I had to spend the day without any podcasts playing in my ears. I had simply exhausted my playlist. I cleaned the house, went out to get groceries, cooked, and washed the dishes without my headphones on. This is the first time in a long while this has happened to me. It’s a strange feeling to spend an extended period of time alone with your thoughts, with no external stimulation.

I haven’t quite figured out why I seek constant simulation in the form of video or audio. Recently, in an effort to reduce my screen time, I quit Instagram, and deleted the YouTube app from my phone. But the stats do not show any significant improvements. I still find myself staring at the phone—sometimes doomscrolling LinkedIn, I really must be desperate—and doing nothing of value. Podcasts, particularly the ones that I listen to, I could argue, aren’t doing me any harm. But I cannot seem to have a single moment of quiet reflection without reaching for the headphones to blast something in my ears. What does that say about me?

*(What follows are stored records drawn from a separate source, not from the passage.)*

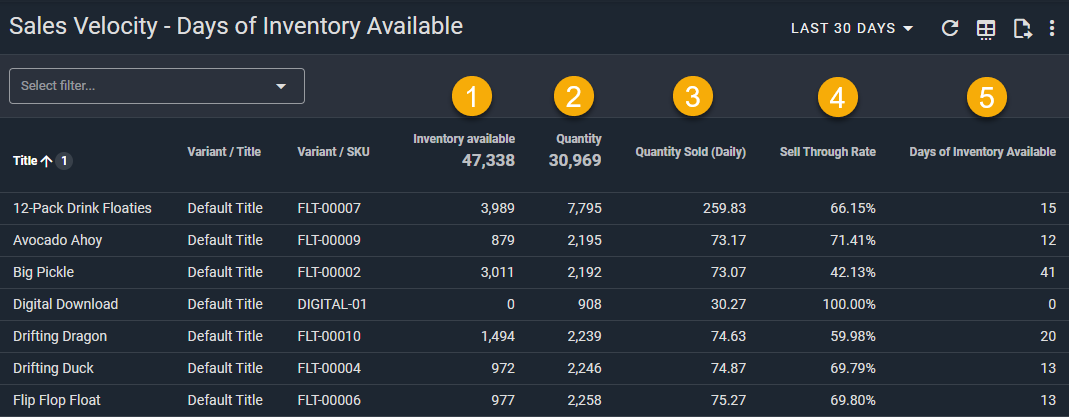This screenshot has height=417, width=1069.
Task: Select the Big Pickle product title
Action: coord(43,272)
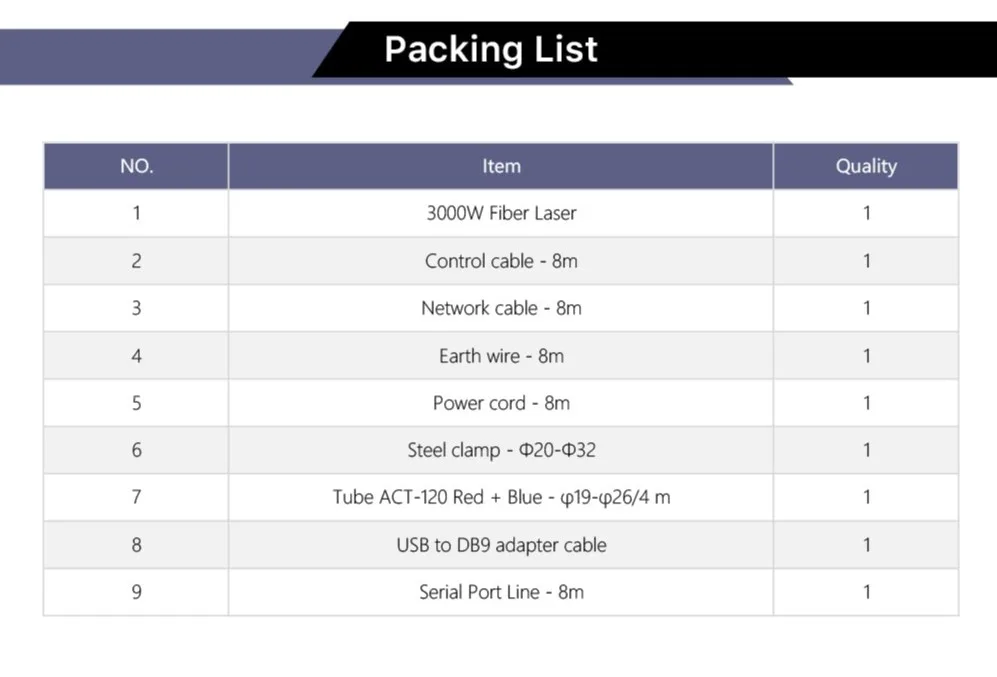Viewport: 997px width, 677px height.
Task: Click the Earth wire - 8m cell
Action: pyautogui.click(x=501, y=355)
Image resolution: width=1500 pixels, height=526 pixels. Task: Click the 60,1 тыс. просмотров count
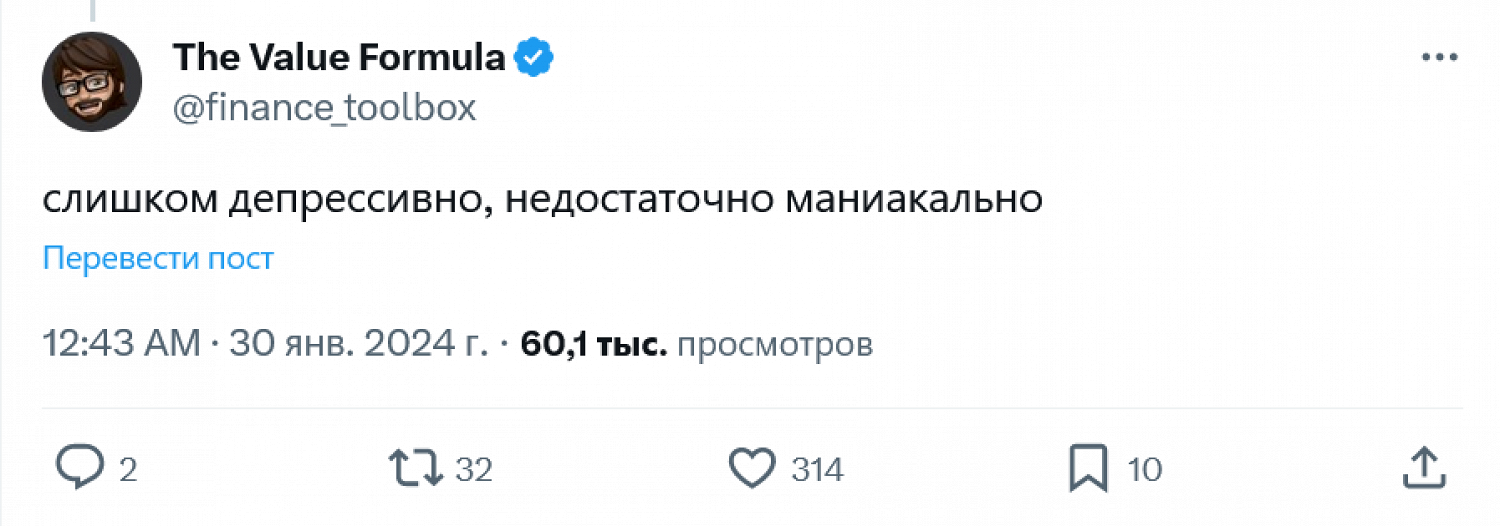[697, 345]
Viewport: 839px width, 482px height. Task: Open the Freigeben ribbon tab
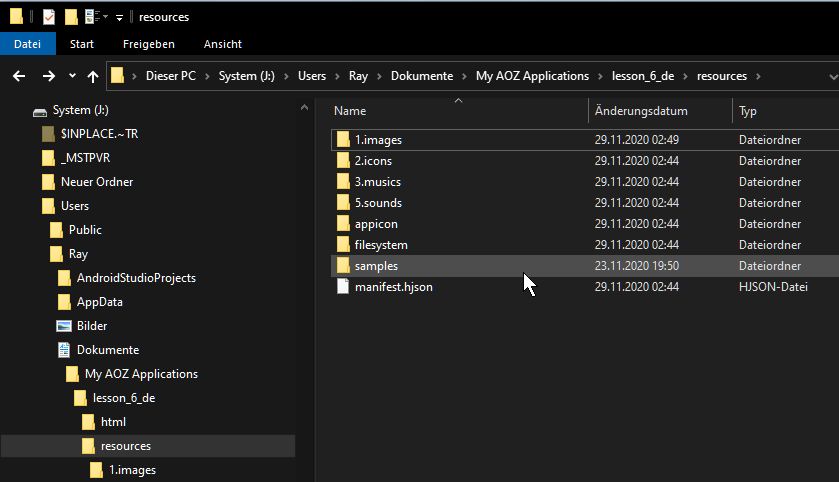coord(148,44)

I think I’ve forgotten what it’s like to be truly bored. We’ve all forgotten. It’s not something that you would be rewarded for at work (unless you’re lucky enough to be a creative, and luckier still to be able to make a living out of it) so we’ve given it up entirely. It’s become something you would have to fight for in this world full of mind-numbing and never-ending stimulants.

I want to learn to like boredom again. I miss it.